Akili the okapi is ready for visitors
Submitted Photo Visitors to Minot’s Roosevelt Park Zoo now can see Akili the okapi, shown in this photo by Allison Suda.
Minot Roosevelt Park Zoo’s okapi is ready for visitors.
One of the first winter-friendly viewing spaces was designed for the okapi habitat. It’s too cold for the okapi to be outside, however, glass viewing allows for the closest interaction with the okapi even in the coldest months.
In addition to animal care priorities incorporated in all of the zoo’s habitats, the okapi indoor habitat was designed with two visitor-friendly applications in mind – it meets modern zoology practices for a visitor’s clear view, free from fence lines, and the winter-viewing area helps the zoo become the yearround facility it is striving toward.

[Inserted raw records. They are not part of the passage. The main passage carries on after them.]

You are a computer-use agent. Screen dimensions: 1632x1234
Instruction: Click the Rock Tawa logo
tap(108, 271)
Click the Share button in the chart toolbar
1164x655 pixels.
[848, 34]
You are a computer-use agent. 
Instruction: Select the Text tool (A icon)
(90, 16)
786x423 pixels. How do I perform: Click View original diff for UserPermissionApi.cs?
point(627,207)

Akili is a 17-year-old male okapi most recently from Florida where he played a key role in the conservation of okapi, an endangered species according to the IUCN Red List of Threatened Species. Now retired from the conservation breeding program, the Minot zoo is the 27th Association of Zoos and Aquariums-accredited zoo in the country to have a habitat approved for okapi.
In Minot, Akili will be an ambassador promoting education and conservation for his species in the wild.

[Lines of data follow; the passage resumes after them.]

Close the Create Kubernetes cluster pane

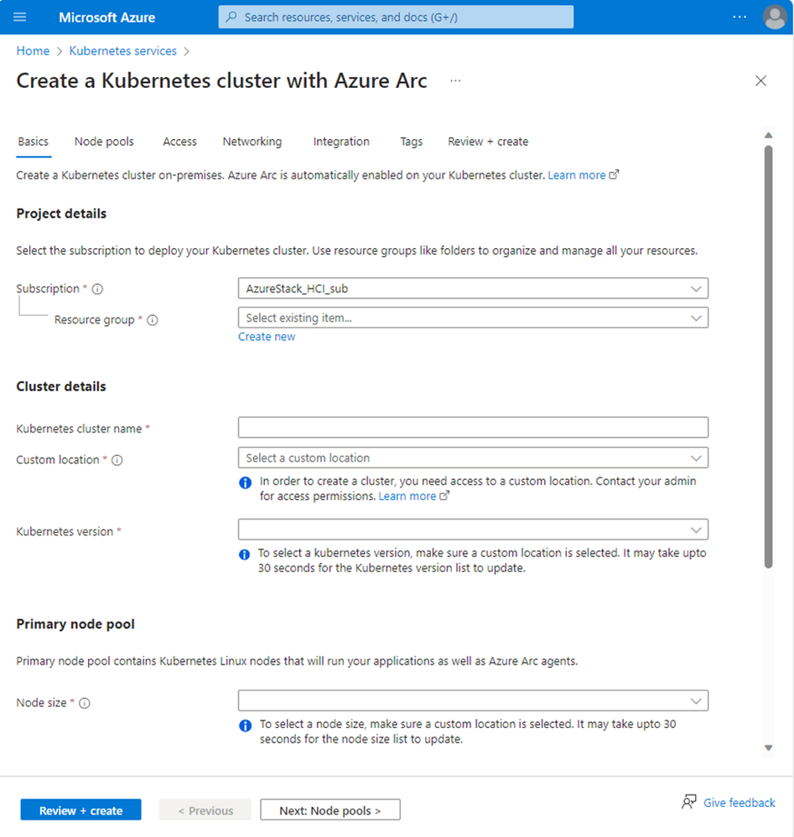tap(760, 81)
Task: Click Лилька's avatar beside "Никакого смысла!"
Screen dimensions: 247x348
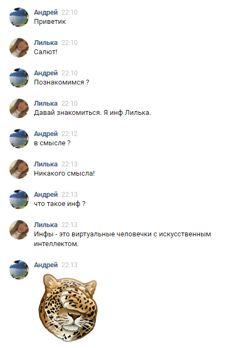Action: coord(19,169)
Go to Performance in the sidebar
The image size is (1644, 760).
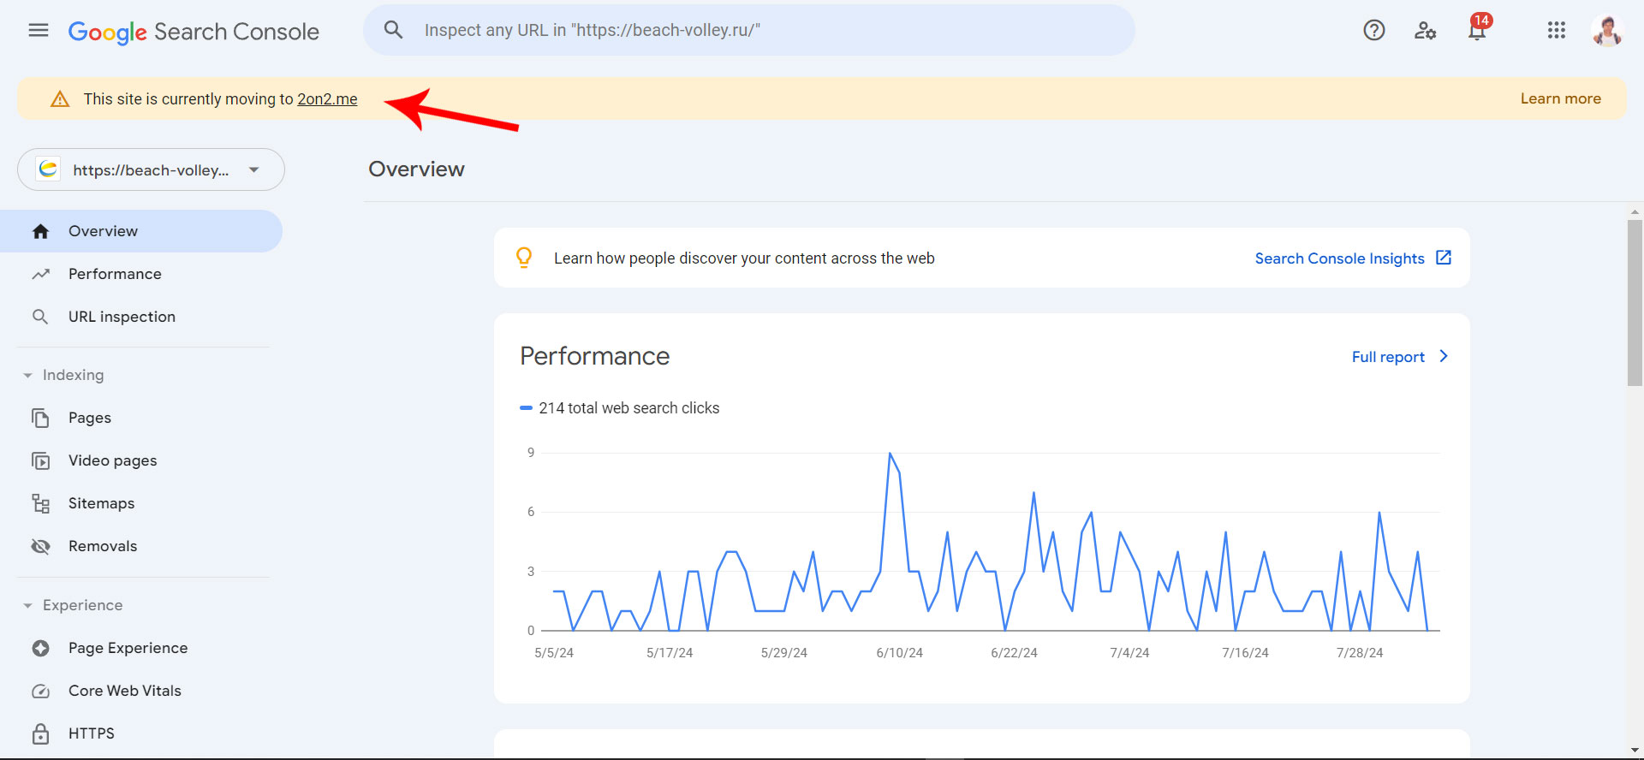(x=115, y=274)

Okapi are solitary creatures native to the Congo and are most closely related to the giraffe. The okapi species is one of the largest mammals most recently documented by scientists. According to the IUCN Red List, “Okapi have been undergoing a decline since at least 1995 that is ongoing and projected to continue, in the face of severe, intensifying threats and lack of effective conservation action, which is hindered by the lack of security.”